Of course, the same will not be the case for those who do high-end video editing or are looking to play the latest games. Here, the MacBook Pro will perform adequately, but can't compete with the quad-core chip and dedicated graphics found in the 15-inch model a machine that, while more powerful, is a full pound heavier.
An OpenGL test with Cinebench 11.5 found that the 13-inch MacBook Pro with 2.9 gigahertz dual-core i7 processor and Intel HD 4000 graphics averaged 20.06 frames per second. Cinebench's CPU test gave the system a score of 3.31.
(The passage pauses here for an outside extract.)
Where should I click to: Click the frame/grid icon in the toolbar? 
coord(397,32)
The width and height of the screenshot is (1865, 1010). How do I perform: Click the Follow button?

For a 13-inch notebook, the MacBook Pro with Retina display holds its own. Any fears that the integrated graphics and dual-core processor would not be able to adequately drive the pixel-pushing display are unfounded. But it's a machine also considerably slower than its bulkier 15-inch brethren, at least when it comes to graphics-intensive tasks. For those deciding between Apple's two Retina MacBooks, a choice must be made between power and portability.
As for battery life, we found that the MacBook Pro could get nearly a full workday's use, meeting Apple's advertised 7-hour battery life, with mid-level brightness, Wi-Fi enabled, and multiple applications running. In a more extreme battery stress test with brightness maxed out, the MacBook Pro with Retina display lasted nearly 4 hours before a charge was necessary.
It should be noted that battery life should be even longer for most users with the default 2.5 gigahertz processor. Our test machine with an upgraded 2.9 gigahertz Core i7 chip draws more power than the standard processor.